Precision medicine in action

Using games to support personalized treatment of children born preterm

Every year, more and more children in Canada are being born early, with thousands born more than two months before they are considered full-term.

While we are better today than ever at caring for these children, we know some will struggle, particularly as they enter school age. While some do amazingly well, others find it difficult to pay attention and socialize with peers. Being born more than two months early is a risk factor for mental health issues and Autism Spectrum Disorder.

What puts one child at greater risk compared to another child? Which kids benefit the most from early interventions and how can we identify those kids as early as possible?

A precision medicine approach is critical to answering these questions and guiding understanding of why two children born very preterm — two or three months before their due date — may have very different outcomes. 

My lab — the Bray Neuroimaging Lab at the Cumming School of Medicine’s (CSM) Alberta Children’s Hospital Research Institute’s Owerko Centre — uses magnetic resonance imaging (MRI) to measure microstructural and dynamic functional differences in brain networks that may explain differences in risk for kids. 

To help make a challenging and stressful experience more accessible to children, kids who come for MRIs at the Alberta Children’s Hospital (ACH) practice in our spaceship and earn an MRI astronaut certificate.

It’s one of the techniques we developed to make the process a little more fun for kids while helping us get the data necessary to measure the structure and function of the brain at millimetre precision. 

Brain imaging data is rich and complex. With a single scan we generate a huge amount of relevant data. We use mathematical models to find associations between brain and behaviour.

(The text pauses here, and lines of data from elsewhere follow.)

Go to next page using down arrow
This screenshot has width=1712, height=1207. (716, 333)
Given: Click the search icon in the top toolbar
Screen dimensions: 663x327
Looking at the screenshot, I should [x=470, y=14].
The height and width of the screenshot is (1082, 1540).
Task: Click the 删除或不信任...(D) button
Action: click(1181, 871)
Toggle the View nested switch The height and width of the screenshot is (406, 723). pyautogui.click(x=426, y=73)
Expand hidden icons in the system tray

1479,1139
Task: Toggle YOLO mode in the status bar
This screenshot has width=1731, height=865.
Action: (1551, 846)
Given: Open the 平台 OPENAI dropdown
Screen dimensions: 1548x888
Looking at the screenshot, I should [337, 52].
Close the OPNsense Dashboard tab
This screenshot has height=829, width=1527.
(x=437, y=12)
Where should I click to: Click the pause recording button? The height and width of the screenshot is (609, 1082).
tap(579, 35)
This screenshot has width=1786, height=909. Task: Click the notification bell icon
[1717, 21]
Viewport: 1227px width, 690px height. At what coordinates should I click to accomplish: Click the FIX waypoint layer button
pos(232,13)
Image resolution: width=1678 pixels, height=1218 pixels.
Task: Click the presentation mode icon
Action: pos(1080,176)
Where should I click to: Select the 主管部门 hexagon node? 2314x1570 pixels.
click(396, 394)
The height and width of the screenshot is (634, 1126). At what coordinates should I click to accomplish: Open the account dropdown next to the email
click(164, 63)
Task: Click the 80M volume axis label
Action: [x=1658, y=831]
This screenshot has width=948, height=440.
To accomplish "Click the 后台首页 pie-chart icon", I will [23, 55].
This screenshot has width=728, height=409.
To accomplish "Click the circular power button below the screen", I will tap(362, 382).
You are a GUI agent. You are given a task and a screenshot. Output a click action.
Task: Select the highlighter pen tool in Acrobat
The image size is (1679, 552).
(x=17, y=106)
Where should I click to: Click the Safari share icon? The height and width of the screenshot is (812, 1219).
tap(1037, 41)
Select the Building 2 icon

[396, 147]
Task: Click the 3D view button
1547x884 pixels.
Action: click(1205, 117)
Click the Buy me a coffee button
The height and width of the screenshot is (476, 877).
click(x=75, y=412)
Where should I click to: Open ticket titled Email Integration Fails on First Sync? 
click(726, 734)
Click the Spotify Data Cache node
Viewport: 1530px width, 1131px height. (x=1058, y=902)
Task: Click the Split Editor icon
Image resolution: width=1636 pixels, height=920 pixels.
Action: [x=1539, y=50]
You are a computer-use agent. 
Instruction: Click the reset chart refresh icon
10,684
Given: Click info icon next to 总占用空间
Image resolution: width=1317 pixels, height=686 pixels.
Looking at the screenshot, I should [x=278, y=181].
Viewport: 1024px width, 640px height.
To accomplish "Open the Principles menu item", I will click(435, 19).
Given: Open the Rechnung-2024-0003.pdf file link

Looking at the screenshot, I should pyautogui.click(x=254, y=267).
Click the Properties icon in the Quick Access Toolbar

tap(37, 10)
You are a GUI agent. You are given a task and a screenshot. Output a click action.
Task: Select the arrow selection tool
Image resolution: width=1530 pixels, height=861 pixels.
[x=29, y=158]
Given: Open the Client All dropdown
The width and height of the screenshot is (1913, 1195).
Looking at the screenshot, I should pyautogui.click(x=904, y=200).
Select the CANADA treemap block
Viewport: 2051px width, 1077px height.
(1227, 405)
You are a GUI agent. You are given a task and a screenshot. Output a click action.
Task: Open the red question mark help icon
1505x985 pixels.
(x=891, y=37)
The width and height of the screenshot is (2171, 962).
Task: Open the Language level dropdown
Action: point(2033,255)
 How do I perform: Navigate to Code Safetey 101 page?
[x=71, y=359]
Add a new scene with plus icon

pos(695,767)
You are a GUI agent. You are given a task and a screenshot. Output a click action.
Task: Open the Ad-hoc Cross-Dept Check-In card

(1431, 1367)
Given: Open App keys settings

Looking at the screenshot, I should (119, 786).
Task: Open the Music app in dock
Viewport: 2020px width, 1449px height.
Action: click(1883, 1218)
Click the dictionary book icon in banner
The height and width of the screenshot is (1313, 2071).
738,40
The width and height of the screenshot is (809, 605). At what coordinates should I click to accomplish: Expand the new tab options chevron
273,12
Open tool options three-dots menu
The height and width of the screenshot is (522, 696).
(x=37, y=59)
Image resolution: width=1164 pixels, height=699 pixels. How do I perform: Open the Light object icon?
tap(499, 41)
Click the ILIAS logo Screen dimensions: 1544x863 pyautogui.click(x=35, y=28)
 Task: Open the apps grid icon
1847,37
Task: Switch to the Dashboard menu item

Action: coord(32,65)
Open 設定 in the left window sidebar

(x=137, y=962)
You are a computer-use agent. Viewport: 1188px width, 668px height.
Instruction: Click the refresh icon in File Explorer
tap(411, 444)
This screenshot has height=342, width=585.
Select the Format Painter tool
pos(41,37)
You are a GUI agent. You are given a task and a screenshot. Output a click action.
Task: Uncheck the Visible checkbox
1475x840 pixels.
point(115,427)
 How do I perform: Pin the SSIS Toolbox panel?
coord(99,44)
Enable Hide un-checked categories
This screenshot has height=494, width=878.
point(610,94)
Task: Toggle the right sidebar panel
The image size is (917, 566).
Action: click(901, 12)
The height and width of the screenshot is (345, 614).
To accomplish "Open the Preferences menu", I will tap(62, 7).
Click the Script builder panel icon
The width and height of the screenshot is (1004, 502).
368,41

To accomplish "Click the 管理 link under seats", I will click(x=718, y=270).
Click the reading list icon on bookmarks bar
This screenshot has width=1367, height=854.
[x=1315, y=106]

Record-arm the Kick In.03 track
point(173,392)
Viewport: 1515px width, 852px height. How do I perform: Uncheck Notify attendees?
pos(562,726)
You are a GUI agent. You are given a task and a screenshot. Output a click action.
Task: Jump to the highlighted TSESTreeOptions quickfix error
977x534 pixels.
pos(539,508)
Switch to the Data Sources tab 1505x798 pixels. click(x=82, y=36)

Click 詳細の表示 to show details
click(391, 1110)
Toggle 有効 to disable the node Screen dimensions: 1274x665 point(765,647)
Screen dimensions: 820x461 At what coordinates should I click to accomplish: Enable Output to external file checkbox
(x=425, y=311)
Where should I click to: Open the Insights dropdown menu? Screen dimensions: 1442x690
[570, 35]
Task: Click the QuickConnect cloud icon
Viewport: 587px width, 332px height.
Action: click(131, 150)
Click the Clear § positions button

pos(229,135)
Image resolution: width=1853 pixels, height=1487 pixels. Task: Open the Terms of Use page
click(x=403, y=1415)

When it comes to our brains, we all know the phrase, “Use it or lose it.” It holds true for the brain and the body — how we use it is important for shaping it. That’s why we teamed up with a group from the University of Victoria to test brain-training games they developed, to see how the games may help support brain plasticity in young children. One video game involves flying a pterodactyl as it sails above the ocean, paying attention to catch the occasional fish while ignoring other things that are not so edible.
 

This study is just starting but we believe it is an important step for personalizing treatments for children who are born early. Being born very early or very small should not limit a child’s potential.

The ACH also boasts a research-dedicated 3T MRI System that is a hub for pediatric neuroimaging in Western Canada. MRI provides high resolution three-dimensional pictures of the structure and function of the brain. My lab uses the MRI to chart the typical development of brain networks and how brain network changes help to explain maturation of cognitive and social skills. 

We also use the MRI to measure the brain in children with neurodevelopmental conditions, like Autism Spectrum Disorder and preterm birth. We use brain measures to better understand symptoms and to look for targets that we may be able to treat.

My group includes two postdoctoral scholars, three PhD students, a research assistant and six undergraduate researchers. We are a mix of engineers, biologists, psychologists and aspiring medical professionals, with a common goal to better understand the developing brain. We are part of the Child and Adolescent Imaging Research (CAIR) Program that I also direct. The CAIR group is an interdisciplinary team of scientists who conduct brain imaging research and collaborate extensively to support research across UCalgary faculties, including the CSM, Faculty of Arts and Werklund School of Education. 

 

The data we gather is collected and analyzed by our team. The results help us to learn more about the cognitive risks of being born very preterm and eventually may inform educational policies. 

Our mission is to develop and apply the most advanced imaging technologies, train the next generation of pediatric imaging scientists, improve brain health for children and adolescents and have a lasting impact on the lives of Calgarians, Albertans and Canadians.